The second title was “Death by 1000 Blades”. For this is what my treatment has felt like. Each day being a real challenge. Not just a mental one but a physical one. Getting to go to the loo and spotting myself in the mirror, noticing that I looked like a woman 10 years older than a month before. Skin hanging everywhere. My neck looking like a sundried tomato from the radiation treatment. The nausea and accepting that the best way to treat it is with supositories. The tiredness which I can’t overcome.
I woke up ealier this week and said to my boyfriend we needed to talk. He asked what’s up. I told him I can’t do this anymore. I wanted to give up on my treatment. I had no quality of life anymore. I am done. I needed to start repairing myself and suffer the consequences and hope that the treatment to date had done enough. His reply was I don’t get to chose this time. There is more than just my life at stake here. There are many others who care greatly about me, including himself and my kids. And they needed me and I had to give it my best shot and continuing with the treatment was the best shot I had at getting rid of this horrid disease. So I do it. I suck it up each day and take whats coming to me. The treatment for throat cancer is apparently the worst treatment course there is by the way. I didnt realist it before but now fully understand why.
And this brings me to the actual title “Riding the Wave“. For this is the only way to get through this. Its to accept and learn to give in. And perhaps that is a little pearl of wisom on its own. I accept that I had chemo yesterday (my last by the way) and I’ll feel good today from the steroids they pump into my veins with the poison. But I know tonight and for the next 3 days I will be bed ridden. Feeling like crap. Not wanting to do anything but sleep and perhaps throw up. But this time I have learnt to accept it and not fight it. It is what it is.
A distant friend died yesterday after finding out he had cancer only 2 weeks ago. I reminder of how lucky I am. I have met so many people with cancer in the last 2 months and my heart goes out to them all. It is a horrible disease. And they need to put a lot more money into research and finding a cure. Fuck HIV – learn to use a condom FFS. When you have cured cancer, then worry about HIV. (Sorry if that offends some)
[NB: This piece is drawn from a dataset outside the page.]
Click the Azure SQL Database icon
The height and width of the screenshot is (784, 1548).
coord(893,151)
I could not have gotten through the last six weks without by boyfriend. He has been with me every step of they way. It was a battle of wills at first with me questioning every decision he made without me in our jointly run company. Not because I didnt trust him, but because I wanted to feel vital and like I could add value. Then realising I can’t. I am too sick.
He has been my pillar of strengh. Handing me my puke / spit bowl and a roll of toilet paper before having a conversation with me. Knowing I need to get rid of the slime in my mouth before I can talk. Then leaning over and kissing me on the lips and telling me he loves me and still thinks I am the most beautiful woman in the world. Bringing me fresh juice when I havent touched the last glass because he knows it tastses better fresh. Bringing me another cup of tea to replace the unfinished one next to my bed. Then reminding me to drink it 5 times else it will get too cold. And by the 6th reminder it is indeed too cold. Holding my hair up while I throw up in the basin. Sitting with me on the floor of the bathroom. Holding me in the shower so I dont colapse. Faithfully putting the magic R1 and R2 creams on my neck daily. And not once complained and has always had a smile on his face. I can only hope each and every one of you has someone like this by your side.
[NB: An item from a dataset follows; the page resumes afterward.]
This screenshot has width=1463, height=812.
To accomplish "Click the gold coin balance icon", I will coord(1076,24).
The last 6 weeks have been challenging. Not only because of my treatment, but business as well. But you know what. It is what it is. The sun will still come up tomorrow.
I am finished with Chemo and have 4 radiation treatments left. Is it a reason for celebration? Honestly I am in no mood for celebrating. The next few days will be hard. But then I need to muster up all my strength and start repairing myself. ANd it’s going to be hard work too. But at least today will be better than yesterday and for now that is all I can ask for.